[Extrait du document]:
_ _ _

Assistaient à cette cérémonie, outre M. Tabbarah, le ministre d’Etat, M. Elias Hanna; le président de la C.C.I.B., M. Adnan Kassar; le président de l’Association libanaise d’arbitrage, Me Samir Abillamaa; le président d’honneur de cet organisme, Me Abdel-Hamid Ahdab; le bâtonnier de l’Ordre des avocats de Beyrouth, Me Antoine Klimos; l’ancien bâtonnier, Me Chakib Cortbawi; l’ancien député Issam Naaman; les présidents des Associations des industriels et des commerçants, MM. Jacques Sarraf et Nadim Assi; le président de la C.C.I. B. de Saïda, M. Mohammad Zaatari, ainsi que plusieurs magistrats et hommes d’affaires.
Premier à prendre la parole, le président de la C.C.I.B., M. Adnan Kassar, a souligné l’importance de l’arbitrage civil et commercial dans une société d’hommes d’affaires et d’investisseurs libanais, arabes et étrangers, durant cette étape du processus de la construction et du développement. Il a conclu en affirmant que les efforts seront déployés en vue de réactiver ce centre au service de l’économie nationale.

_ _ _

Données collectées
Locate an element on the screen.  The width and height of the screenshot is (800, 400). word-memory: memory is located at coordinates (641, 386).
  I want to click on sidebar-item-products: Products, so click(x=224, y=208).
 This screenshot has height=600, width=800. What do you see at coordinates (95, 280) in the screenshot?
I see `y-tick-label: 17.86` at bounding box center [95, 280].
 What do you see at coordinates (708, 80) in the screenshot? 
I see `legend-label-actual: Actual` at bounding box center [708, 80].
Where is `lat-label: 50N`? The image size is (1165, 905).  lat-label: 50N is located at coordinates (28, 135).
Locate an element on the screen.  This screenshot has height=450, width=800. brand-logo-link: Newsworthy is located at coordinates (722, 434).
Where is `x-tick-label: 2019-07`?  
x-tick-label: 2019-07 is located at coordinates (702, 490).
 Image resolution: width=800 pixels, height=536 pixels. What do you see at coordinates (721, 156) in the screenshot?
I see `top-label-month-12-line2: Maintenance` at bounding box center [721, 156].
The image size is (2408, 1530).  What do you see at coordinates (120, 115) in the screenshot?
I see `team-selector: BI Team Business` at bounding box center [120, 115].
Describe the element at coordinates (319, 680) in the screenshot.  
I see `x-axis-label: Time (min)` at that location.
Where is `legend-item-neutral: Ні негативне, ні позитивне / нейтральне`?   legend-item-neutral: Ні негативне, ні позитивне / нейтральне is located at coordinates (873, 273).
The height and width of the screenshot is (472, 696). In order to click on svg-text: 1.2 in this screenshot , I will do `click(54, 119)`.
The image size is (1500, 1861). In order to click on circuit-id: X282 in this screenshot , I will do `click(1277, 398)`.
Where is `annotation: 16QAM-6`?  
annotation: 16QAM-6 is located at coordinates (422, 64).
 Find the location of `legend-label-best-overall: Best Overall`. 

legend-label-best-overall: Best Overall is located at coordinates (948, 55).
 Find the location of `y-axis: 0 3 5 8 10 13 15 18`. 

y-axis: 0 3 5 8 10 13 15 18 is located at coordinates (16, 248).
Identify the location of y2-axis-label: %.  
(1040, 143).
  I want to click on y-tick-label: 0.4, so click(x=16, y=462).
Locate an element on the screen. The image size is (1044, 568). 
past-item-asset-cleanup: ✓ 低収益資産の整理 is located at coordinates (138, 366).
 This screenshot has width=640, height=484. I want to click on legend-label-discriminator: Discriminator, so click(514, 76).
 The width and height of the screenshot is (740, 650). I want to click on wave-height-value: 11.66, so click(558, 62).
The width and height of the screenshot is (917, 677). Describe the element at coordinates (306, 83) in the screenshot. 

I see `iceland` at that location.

_ _ _

Reprenez le passage de l’extrait sur la cérémonie commençant par « Premier à prendre » et se terminant par « de l’économie nationale. », en substituant « entrepreneurs » à « investisseurs ». Appuyez-vous uniquement sur l’extrait sur la cérémonie.

[Réponse]:
Premier à prendre la parole, le président de la C.C.I.B., M. Adnan Kassar, a souligné l’importance de l’arbitrage civil et commercial dans une société d’hommes d’affaires et d’entrepreneurs libanais, arabes et étrangers, durant cette étape du processus de la construction et du développement. Il a conclu en affirmant que les efforts seront déployés en vue de réactiver ce centre au service de l’économie nationale.